Realizing that this might be misconstrued as an awkward attempt at flirting with the wife of his king and Voice–something only an idiot would do–he faltered apologetically, “Er, no insult to you or your husband intended, of course, Your Majesty.”
“None taken, Zahir.” Queen Thayet smiled reassuringly at him. Her teeth, white as pearls, sparkled in the summer sunlight. “All children are beautiful in their own ways, and it is wrong for their fathers to beat them.”
A viewpoint Zahir should have deemed disconcertingly progressive. Instead, he found himself shooting the queen a speculative glance. Asking in an almost reverent manner, “You love children then, Your Majesty?”
“I gave birth to six of my own. It would be disturbing indeed if I didn’t love them.” Queen Thayet’s smile held a wry edge for a moment before she added in a more tender, reminiscent fashion. The sort of voice people inevitably assumed when contemplating what ifs. Musings over roads that could have been chosen. Turns and paths that could have been taken at crossroads and were not. “When I first came to Tortall as a refugee, I dreamed of starting my own school. I would’ve been a teacher if I had not become a queen and mother.”
Zahir wondered if she would have been happier if she had never become queen. Mother to six princes and princesses. Husband to a king transparent in his adoration of her.
He did not share such ruminations aloud. Ventured only, “I am glad your father was not able to break you, Your Majesty. So is all of Tortall. All the world.”

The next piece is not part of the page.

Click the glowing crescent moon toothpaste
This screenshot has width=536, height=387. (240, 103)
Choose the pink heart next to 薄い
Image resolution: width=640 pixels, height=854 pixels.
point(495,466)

The world, he thought, would have been a darker, lesser place if her father’s beatings had broken her.
There was, he knew, a presumption in what he had uttered, but he didn’t believe she would rebuke him for it. She had invited this intimacy between them, after all. Offering first her comfort and then her confidence. Revealing that they shared the same secret and shame of having been beaten by their fathers.
As he had predicted, she did not reprimand him. Merely studied him keenly and murmured, “All of Tortall might one day be happy your father was not able to break you. My husband intends greatness for you, Zahir ibn Alhaz.”
“The king intends greatness for me?” Zahir choked out a feeble echo of his queen’s words. The idea that royalty could wield that much power over him–control his life in such a fashion–strangled him. He wanted to believe that he was master of his own fate. Able to choose his own destiny. That any greatness he achieved would be created by himself. Not dictated by his Voice and king. A proud folly and pitiful delusion, no doubt. The lies the weak spun themselves to avoid admitting they had no control over their existences.
“He does.” Queen Thayet nodded. Briskly confirming this.
“Isn’t that–” Zahir fumbled for phrasing that wouldn’t be too insolent– “rather ambitious of him, Your Majesty?”
“It is.” The queen’s hazel eyes twinkled with humor. “What would we be without our grand ambitions?”
“Much humbler creatures.” Zahir cracked a crooked grin. Confessed without any remorse, “Humility has never been my virtue and strength. Pride ever my vice and weakness.”
“You have grand ambitions for yourself, I know.” Queen Thayet patted his knee. A maternal gesture. Warm as June sunshine. “So does my husband. That is why he asked you to be his squire. To guide you in reaching those grand ambitions you have for yourself.”